🔗 Mounting the SD card from your Android device on Linux over WiFi
Quick-and-dirty notes so I remember how to do it later. This is may all be mostly automatic in some distros (Ubuntu?) but here’s how to do it “by hand”. I may streamline the process myself for my machine in the future, but this is a minimal process that works.
My setup:
- Samsung Galaxy S3 SGH-T999, not rooted
- my own hacked up version of GoboLinux, so this should work on any distro
The steps:
- Install Droid NAS on your phone. Their description say it “most probably […] won’t work” on Linux, but it is based on Bonjour (aka mDNS protocol) and SMB, and there are Linux clients for that.
-
Create a directory for your local mount point (mine is /Mount/Phone) and then mount it like this:
mount -t cifs -o port=7777 //192.168.0.106/"SD Card" /Mount/Phone
(You can find your phone’s IP with avahi-browse -altr, if avahi-daemon is running).

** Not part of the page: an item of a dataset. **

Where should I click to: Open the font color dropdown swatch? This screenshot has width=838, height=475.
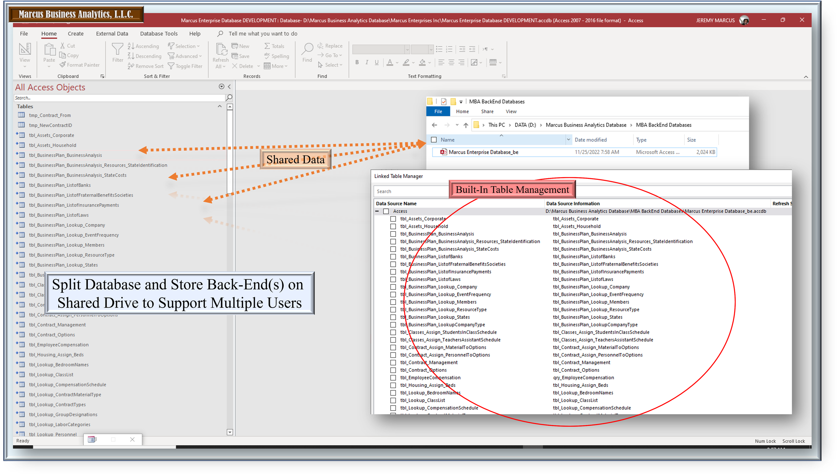tap(397, 62)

TODO: convince mount.cifs to use a logical name instead of IP there. Might need to use avahi and nss-dns for that; by the way, if you get an error such as “Connection “:1.10” is not allowed to own the service “org.freedesktop.Avahi” due to security policies in the configuration file” when using avahi-daemon, follow the instructions found here).